---- SOURCE MATERIAL

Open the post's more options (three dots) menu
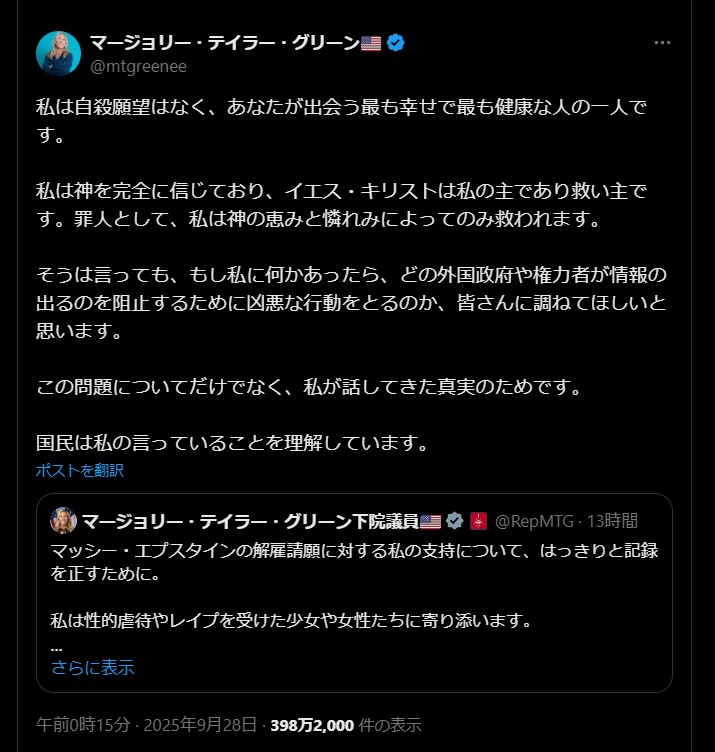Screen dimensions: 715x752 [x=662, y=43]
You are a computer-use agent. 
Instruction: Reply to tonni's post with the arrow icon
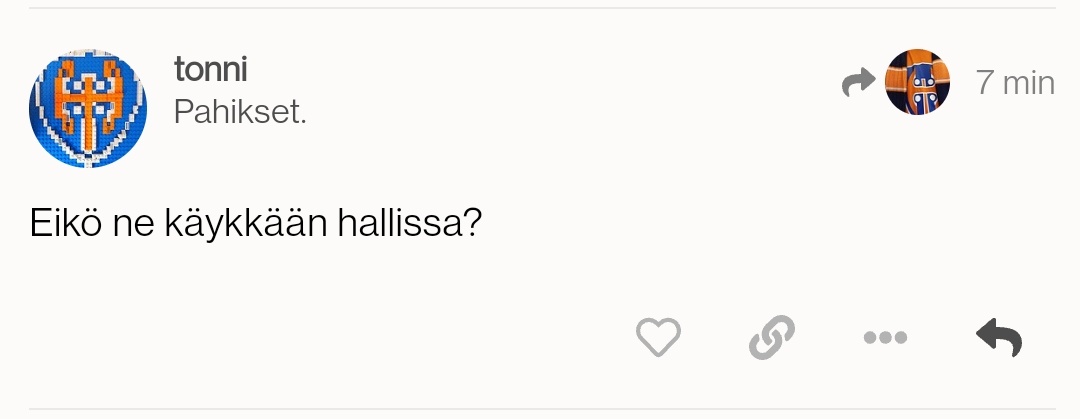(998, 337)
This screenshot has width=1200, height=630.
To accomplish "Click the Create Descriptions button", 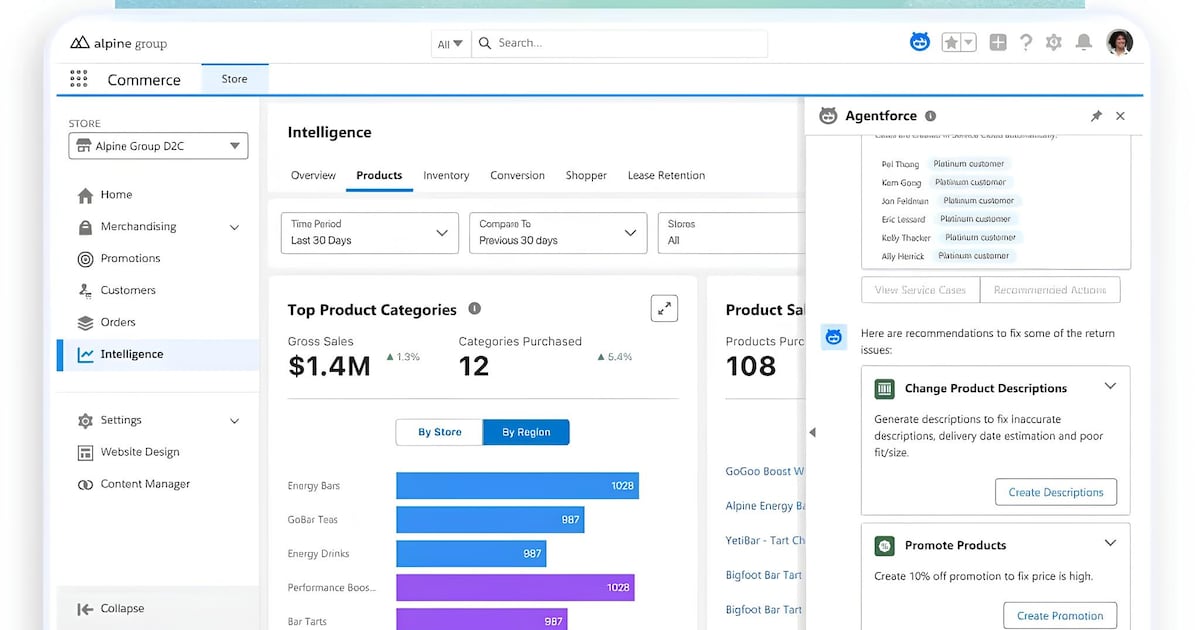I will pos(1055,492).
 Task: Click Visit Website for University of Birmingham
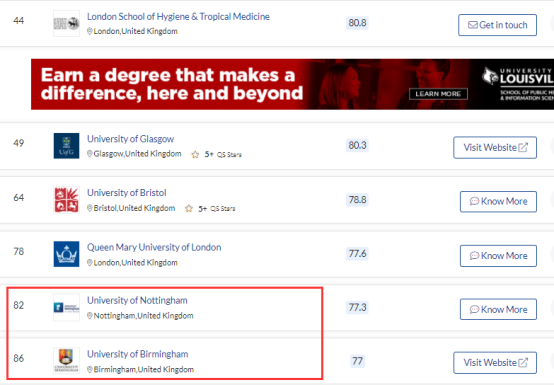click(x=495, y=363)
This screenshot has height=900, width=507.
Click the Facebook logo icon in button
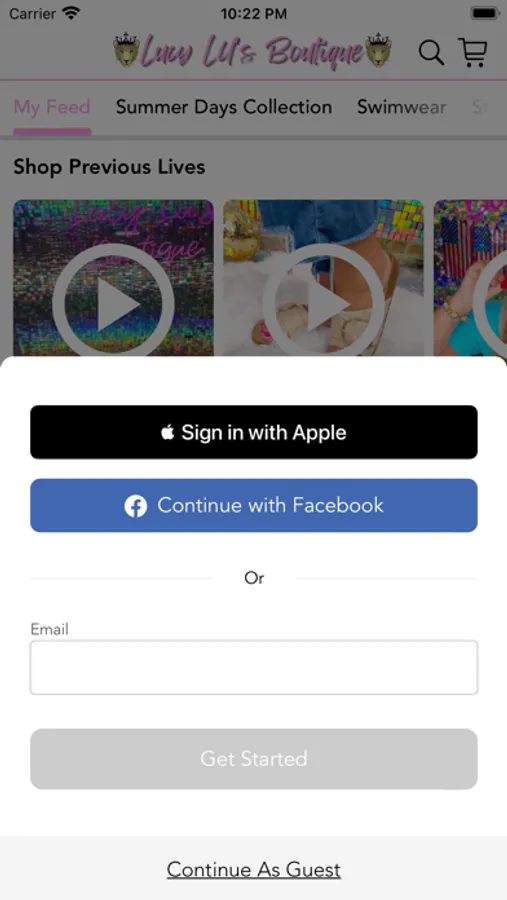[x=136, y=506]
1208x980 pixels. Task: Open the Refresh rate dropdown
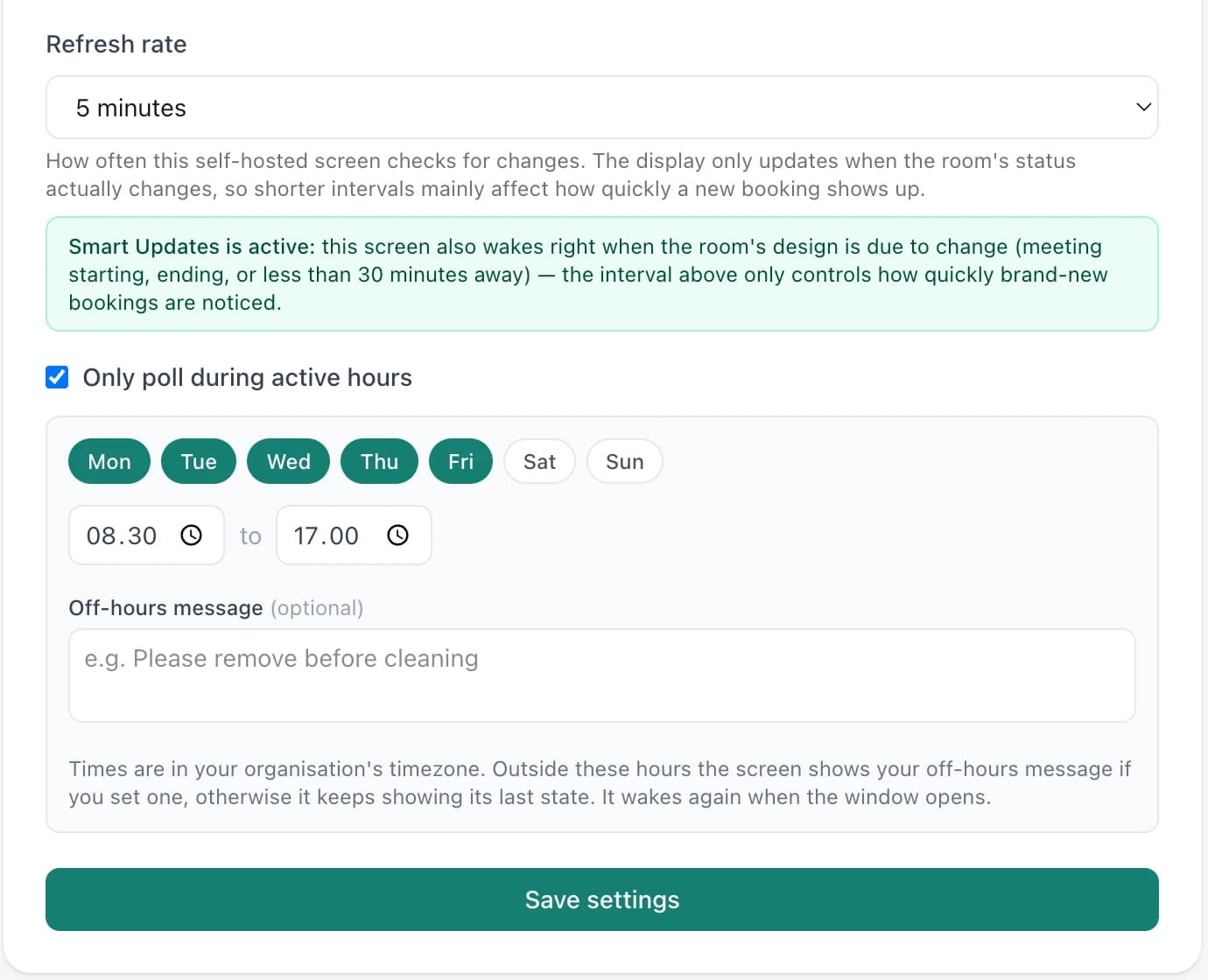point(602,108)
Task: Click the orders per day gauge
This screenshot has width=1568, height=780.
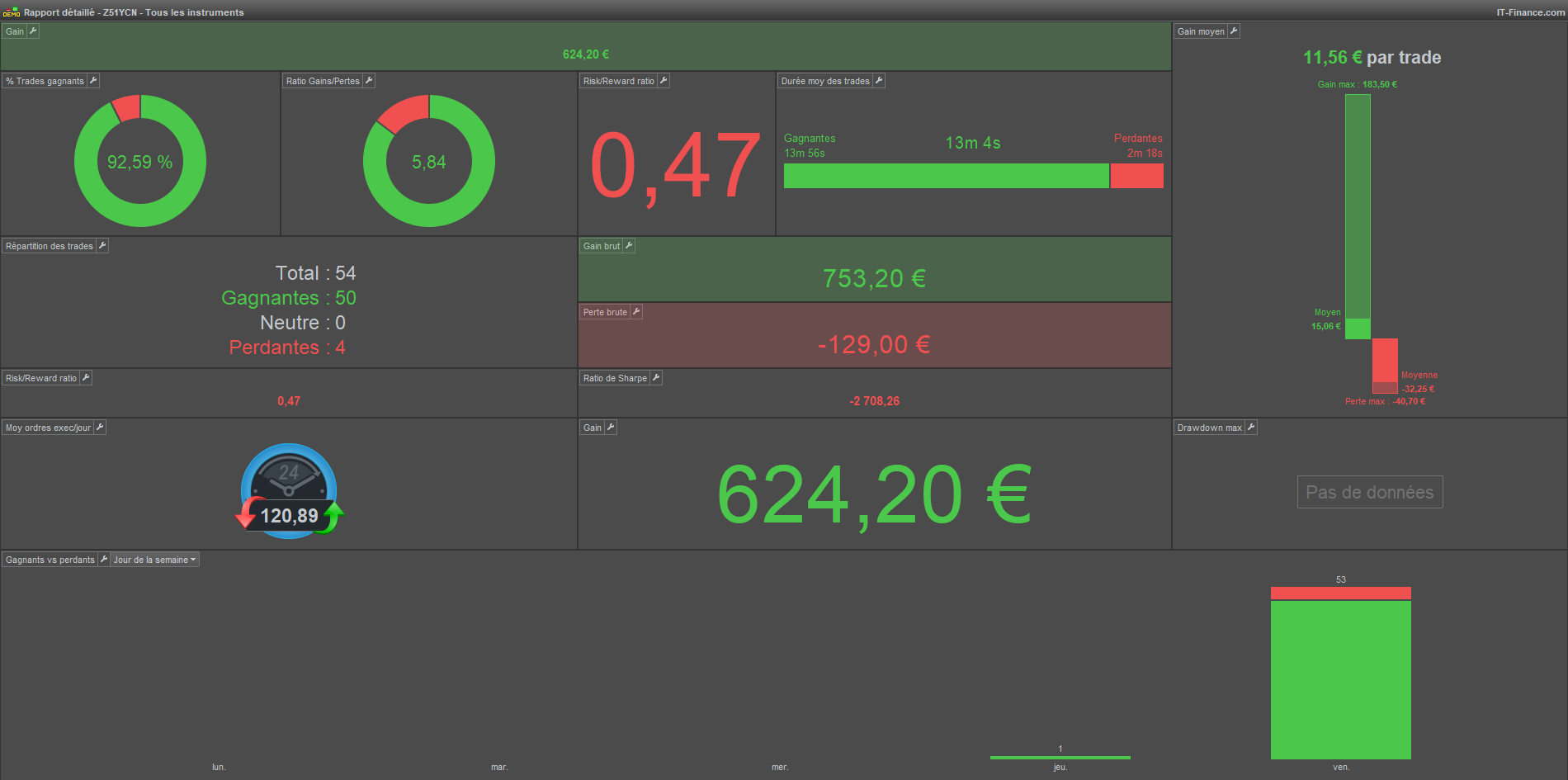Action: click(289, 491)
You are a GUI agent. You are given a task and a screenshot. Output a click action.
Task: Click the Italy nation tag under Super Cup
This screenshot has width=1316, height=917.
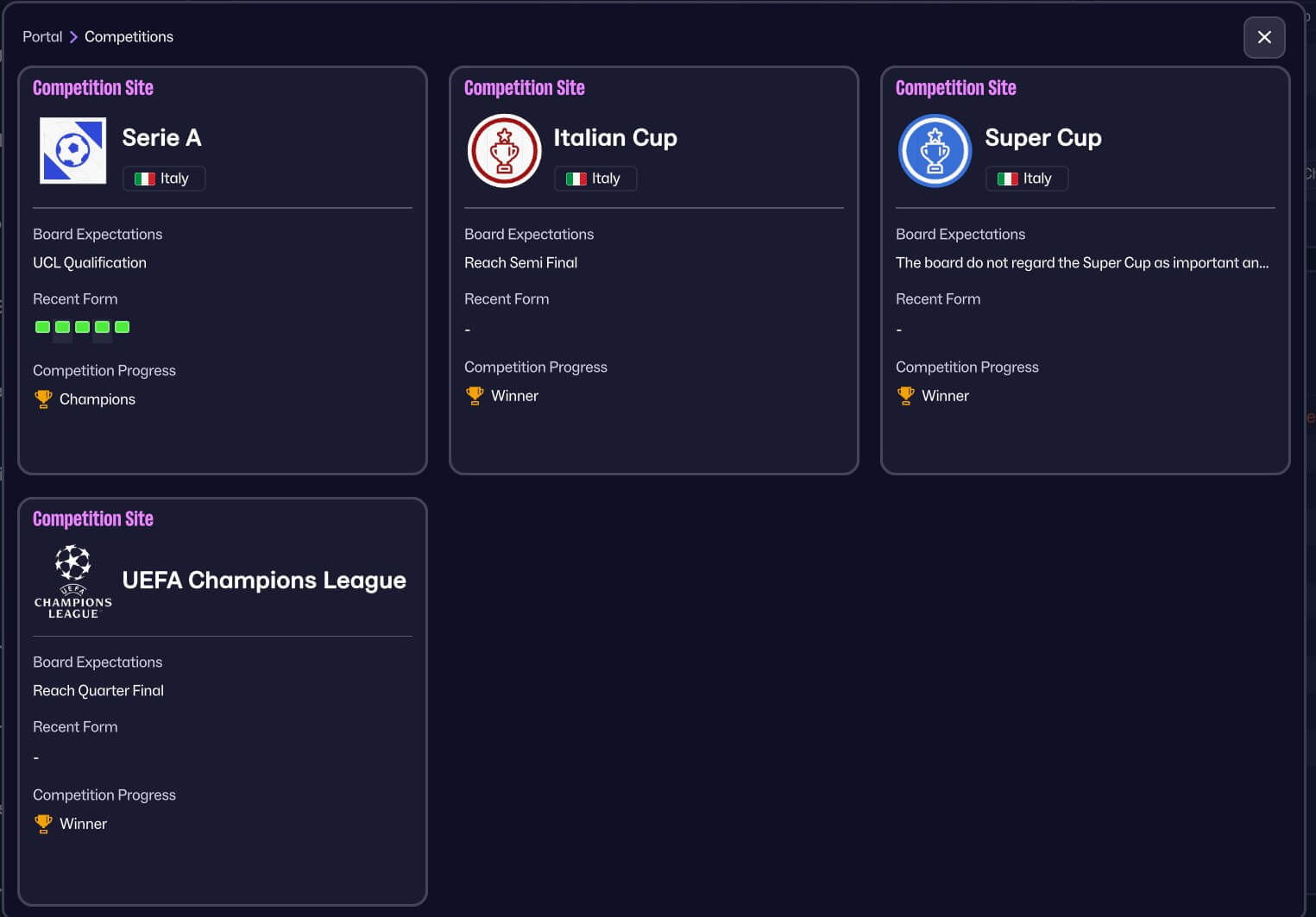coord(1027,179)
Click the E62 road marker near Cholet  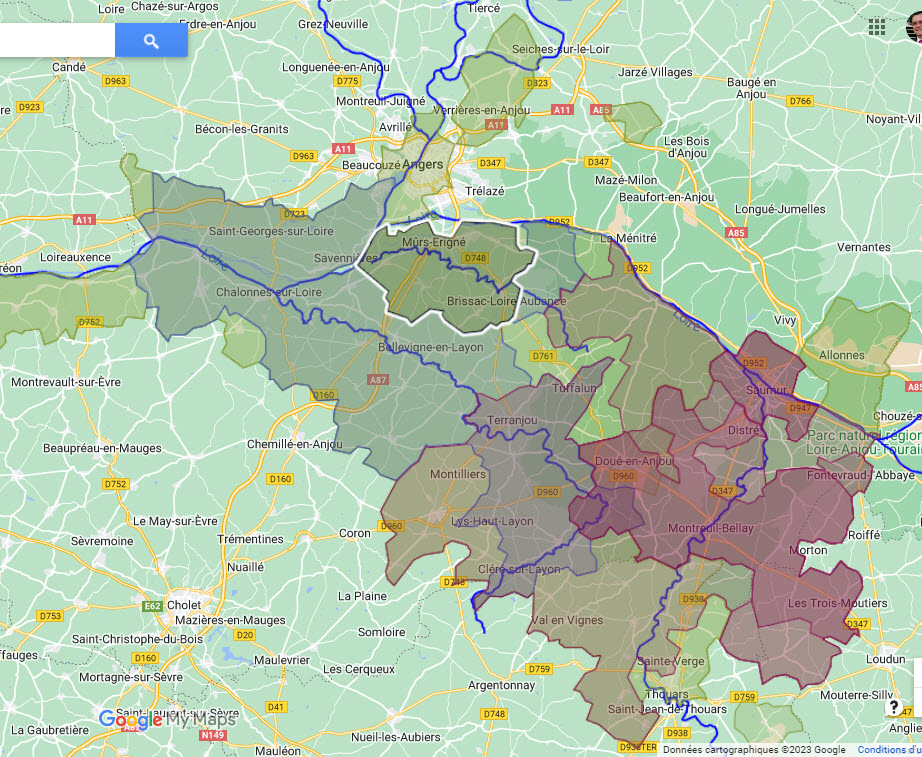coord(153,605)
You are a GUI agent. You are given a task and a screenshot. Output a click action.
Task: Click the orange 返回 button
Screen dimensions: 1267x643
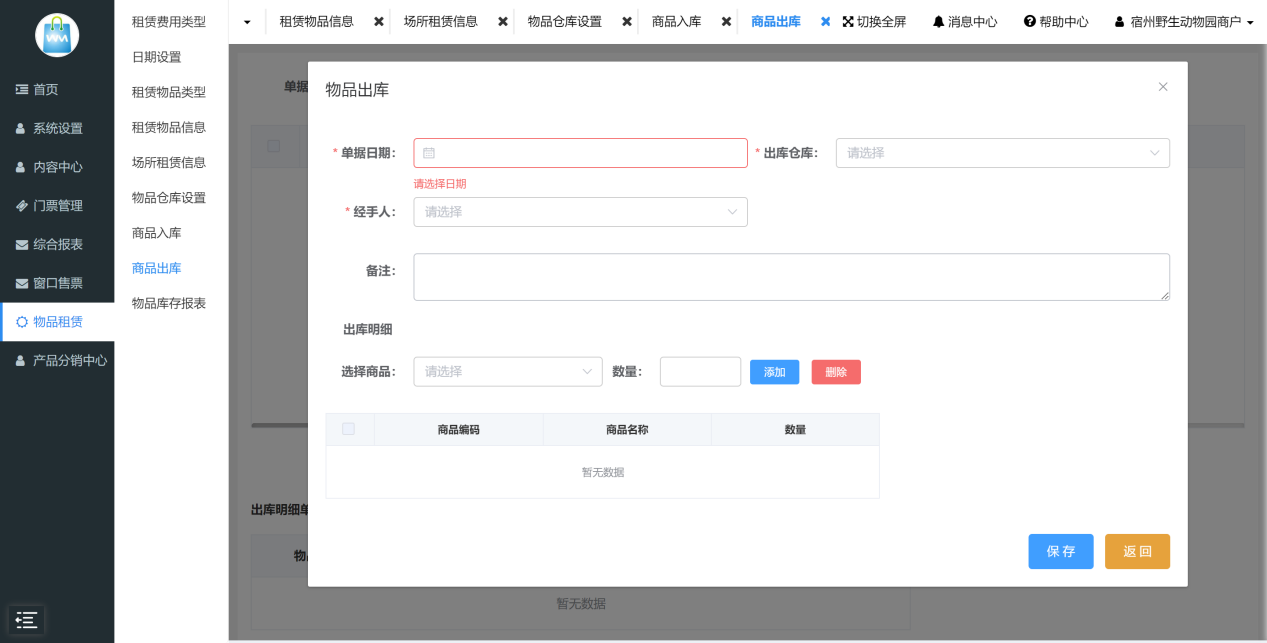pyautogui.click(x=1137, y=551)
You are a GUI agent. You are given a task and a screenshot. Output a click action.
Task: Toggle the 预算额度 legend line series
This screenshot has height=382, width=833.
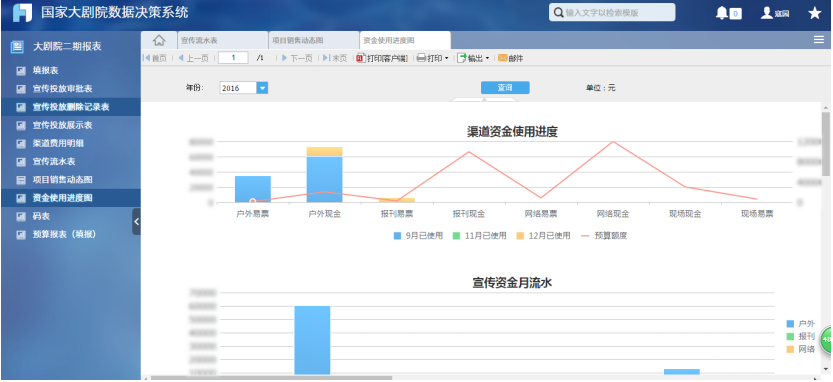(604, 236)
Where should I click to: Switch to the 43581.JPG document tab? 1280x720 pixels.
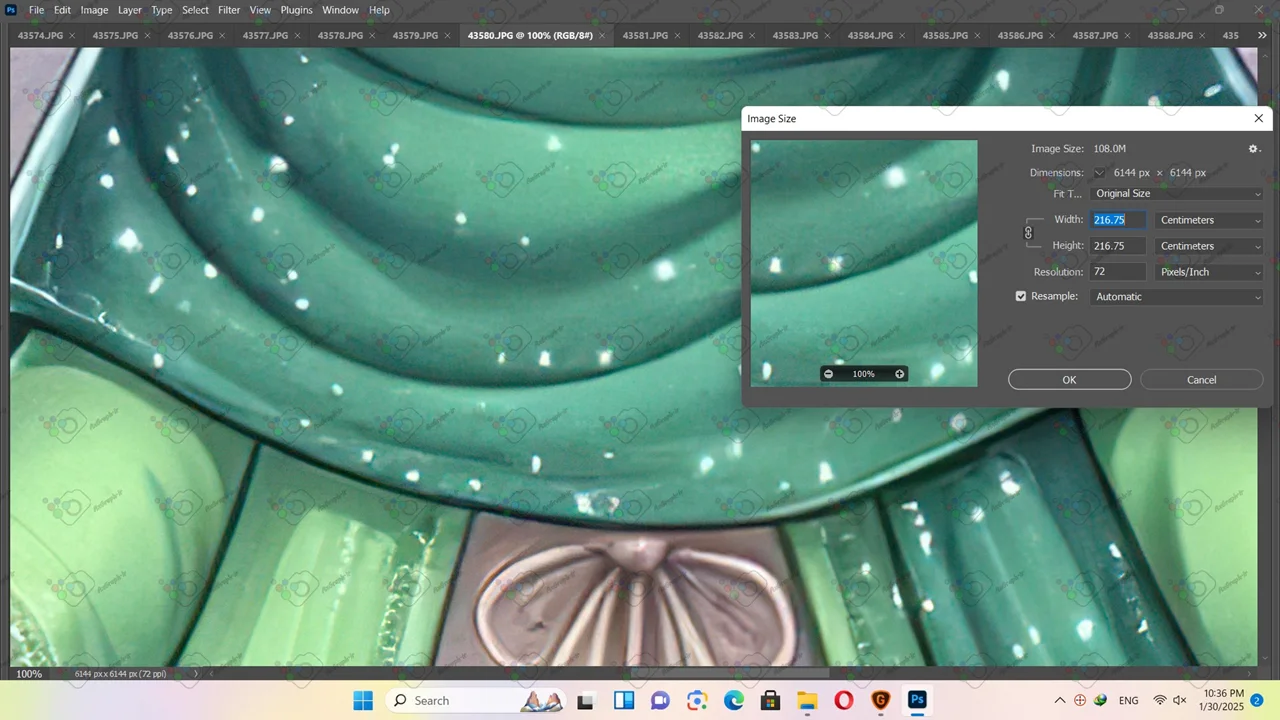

--------

EXERCISE:
Leave the pictures out and restate exactly the lines from the one that has "Task: Click the orange 返回 button" through the final line of the entries above, both ends included.

TASK RESULT:
Task: Click the orange 返回 button
Screen dimensions: 1267x643
pyautogui.click(x=1137, y=551)
You are a GUI agent. You are given a task and a screenshot. Output a click action.
Task: Toggle the 预算额度 legend line series
This screenshot has height=382, width=833.
(604, 236)
Where should I click to: Switch to the 43581.JPG document tab? 1280x720 pixels.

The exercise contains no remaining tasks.